Tais palavras foram preferidas num ímpeto.
- Sei apenas que não estavas próximo de mim, o Marcos também não te viu, portanto, não me venhas dizer que bati com a cabeça com demasiada violência. Aquela carrinha ia esmagar-nos a ambos, tal como se verificou e as tuas mãos deixaram mossas na parte lateral da viatura. Deixaste ainda uma mossa no outro carro e não tens qualquer ferimento. A carrinha ter-me-ia esmagado as pernas, mas tu estavas a erguê-la no ar...
Apercebi-me de quão disparatado parecia tudo isto e não consegui prosseguir. Estava tão enfurecida que sentia as lágrimas virem-me aos olhos, tentei reprimi-las rangendo os dentes.
Ele fitava-me incredulamente, mas o seu rosto estava tenso, defensivo.
- Pensas que levantei uma carrinha de cima de ti?
O seu tom de voz punha em causa a minha sanidade e contribuiu apenas para aumentar mais a minha desconfiança.
Parecia uma deixa perfeita proferida por um ato experiente.
Limitei-me a acenar uma vez com a cabeça, com os maxilares cerrados.
- Ninguém vai acreditar nisso, sabes?
A sua voz tinha agora uma ponta de troça.
- Eu não vou contar a ninguém.
Pronuciei cada palavra devagar, controlando cuidadosamente a minha raiva.
A surpresa atravessou-lhe o rosto.
- Então, que importância é que isso tem?
- Para mim, tem - Insisti - Não gosto de mentir, logo, é bom que haja um excelente motivo para estar a fazê-lo.
- Não podes apenas agradecer-me e superar isso?
- Obrigada.
Eu esperava, encolerizada, e expectante.
- Não vais esquecer, pois não?
- Não.
- Nesse caso... espero que gostes de sofrer desilusões.
Olhamo-nos mutuamente com um ar colérico, em silêncio.
Fui a primeira a falar, tentando manter-me concentrada. Corria o risco de ser distraída pelo seu rosto lívido e sublime. Era como tentar vergar um anjo destruidor com um olhar.
- Porque te deste sequer ao trabalho? - Perguntei friamente.
Ele deteve-se e, por um breve momento, o seu rosto de uma beleza estonteante tornou-se inesperadamente vulnerável.
- Não sei - Susurrou.
Em seguida, virou-me costas e afastou-se.
Eu estava tão zangada que só após alguns minutos consegui mexer-me. Quando consegui começar andar, encaminhei-me vagarosamente para a saída, ao fundo do corredor.
O confronto com a sala de espera foi mais desagradável do que eu temera. Parecia que todas as caras que eu conhecia estavam ali, olhando-me fixamente. O meu pai precipitou-se para junto de mim, eu levantei as mãos.

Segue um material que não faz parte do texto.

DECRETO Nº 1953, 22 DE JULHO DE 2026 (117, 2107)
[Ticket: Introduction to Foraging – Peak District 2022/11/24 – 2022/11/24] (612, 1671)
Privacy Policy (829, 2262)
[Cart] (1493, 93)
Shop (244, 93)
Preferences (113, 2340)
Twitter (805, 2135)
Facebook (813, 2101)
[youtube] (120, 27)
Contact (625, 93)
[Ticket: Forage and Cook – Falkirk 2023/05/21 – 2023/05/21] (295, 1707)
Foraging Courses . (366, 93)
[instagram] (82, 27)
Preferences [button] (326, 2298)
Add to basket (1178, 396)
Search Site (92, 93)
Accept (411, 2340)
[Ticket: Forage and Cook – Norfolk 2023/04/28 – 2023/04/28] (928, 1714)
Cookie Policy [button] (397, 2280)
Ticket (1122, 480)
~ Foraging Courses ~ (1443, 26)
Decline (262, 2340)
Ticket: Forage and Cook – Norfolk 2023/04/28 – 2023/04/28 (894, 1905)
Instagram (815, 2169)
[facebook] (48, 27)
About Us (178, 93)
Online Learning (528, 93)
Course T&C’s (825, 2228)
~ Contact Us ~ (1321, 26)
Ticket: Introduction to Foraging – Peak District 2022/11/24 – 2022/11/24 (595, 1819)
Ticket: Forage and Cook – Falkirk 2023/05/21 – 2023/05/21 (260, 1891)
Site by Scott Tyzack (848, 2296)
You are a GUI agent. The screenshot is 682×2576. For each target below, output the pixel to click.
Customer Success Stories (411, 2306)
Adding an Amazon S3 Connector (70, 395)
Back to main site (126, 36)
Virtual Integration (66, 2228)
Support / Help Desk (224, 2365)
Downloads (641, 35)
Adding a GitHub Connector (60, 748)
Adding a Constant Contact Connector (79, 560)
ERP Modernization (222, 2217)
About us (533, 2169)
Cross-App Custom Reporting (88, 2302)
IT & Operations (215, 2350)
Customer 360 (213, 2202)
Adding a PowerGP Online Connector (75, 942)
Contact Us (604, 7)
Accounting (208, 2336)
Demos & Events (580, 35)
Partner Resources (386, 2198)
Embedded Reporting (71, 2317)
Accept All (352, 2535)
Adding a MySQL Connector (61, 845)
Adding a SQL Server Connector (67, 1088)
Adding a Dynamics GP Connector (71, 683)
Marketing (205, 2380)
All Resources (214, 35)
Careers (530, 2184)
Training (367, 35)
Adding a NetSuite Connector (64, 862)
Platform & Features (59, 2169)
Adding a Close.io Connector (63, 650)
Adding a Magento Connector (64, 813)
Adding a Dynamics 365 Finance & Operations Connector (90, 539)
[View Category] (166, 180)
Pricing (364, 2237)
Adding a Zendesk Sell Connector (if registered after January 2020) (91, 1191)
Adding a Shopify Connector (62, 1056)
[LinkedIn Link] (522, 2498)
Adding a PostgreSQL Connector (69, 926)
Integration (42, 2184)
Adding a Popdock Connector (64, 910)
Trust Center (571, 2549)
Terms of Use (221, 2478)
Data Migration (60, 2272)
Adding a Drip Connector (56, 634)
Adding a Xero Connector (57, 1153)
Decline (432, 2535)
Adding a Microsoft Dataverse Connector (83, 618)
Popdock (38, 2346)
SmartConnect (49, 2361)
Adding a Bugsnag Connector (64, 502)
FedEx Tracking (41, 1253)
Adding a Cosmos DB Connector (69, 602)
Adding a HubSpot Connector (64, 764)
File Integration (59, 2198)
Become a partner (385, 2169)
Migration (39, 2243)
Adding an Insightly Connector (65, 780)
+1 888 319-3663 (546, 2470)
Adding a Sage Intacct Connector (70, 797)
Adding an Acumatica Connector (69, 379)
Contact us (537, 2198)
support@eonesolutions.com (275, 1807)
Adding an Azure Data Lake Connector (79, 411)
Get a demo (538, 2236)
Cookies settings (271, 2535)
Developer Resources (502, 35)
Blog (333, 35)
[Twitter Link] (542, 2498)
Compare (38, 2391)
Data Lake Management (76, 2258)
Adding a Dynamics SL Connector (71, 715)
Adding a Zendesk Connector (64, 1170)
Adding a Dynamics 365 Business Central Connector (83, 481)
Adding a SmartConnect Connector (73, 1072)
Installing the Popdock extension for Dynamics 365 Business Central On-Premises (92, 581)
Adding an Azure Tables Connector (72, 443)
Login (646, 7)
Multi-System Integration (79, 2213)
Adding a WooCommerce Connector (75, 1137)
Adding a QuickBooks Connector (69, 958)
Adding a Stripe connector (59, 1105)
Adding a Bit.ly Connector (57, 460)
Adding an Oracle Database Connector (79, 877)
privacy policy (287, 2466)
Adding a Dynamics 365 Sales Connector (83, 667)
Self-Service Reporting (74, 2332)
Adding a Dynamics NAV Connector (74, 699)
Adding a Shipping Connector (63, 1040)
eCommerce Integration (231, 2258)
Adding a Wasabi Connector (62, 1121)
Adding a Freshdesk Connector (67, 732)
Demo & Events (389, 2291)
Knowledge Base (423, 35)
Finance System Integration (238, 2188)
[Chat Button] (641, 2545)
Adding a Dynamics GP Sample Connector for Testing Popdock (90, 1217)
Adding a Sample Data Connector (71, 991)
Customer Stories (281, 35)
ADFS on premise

- Não há nada de errado comigo - Assegurei-lhe. Estava ainda irritada, sem disposição para conversas.
- O que disse o médico?
- O Dr. Bieber observou-me e disse que eu estava ótima e podia ir pra casa - Declarei, suspirando.
Tanto Nick como Cristiana e Pedro estavam presentes, começando a convergir na nossa direção.
- Vamos embora - Exortei.
O meu pai envolveu-me com um braço, não me tocando diretamente, e conduziu-me às portas de vidro da saída.
Acenei timidamente aos meus amigos, esperando transmitir a ideia de que já não precisavam de se preocupar comigo. Foi um enorme alívio, a primeira vez que me senti assim, entrar no carro.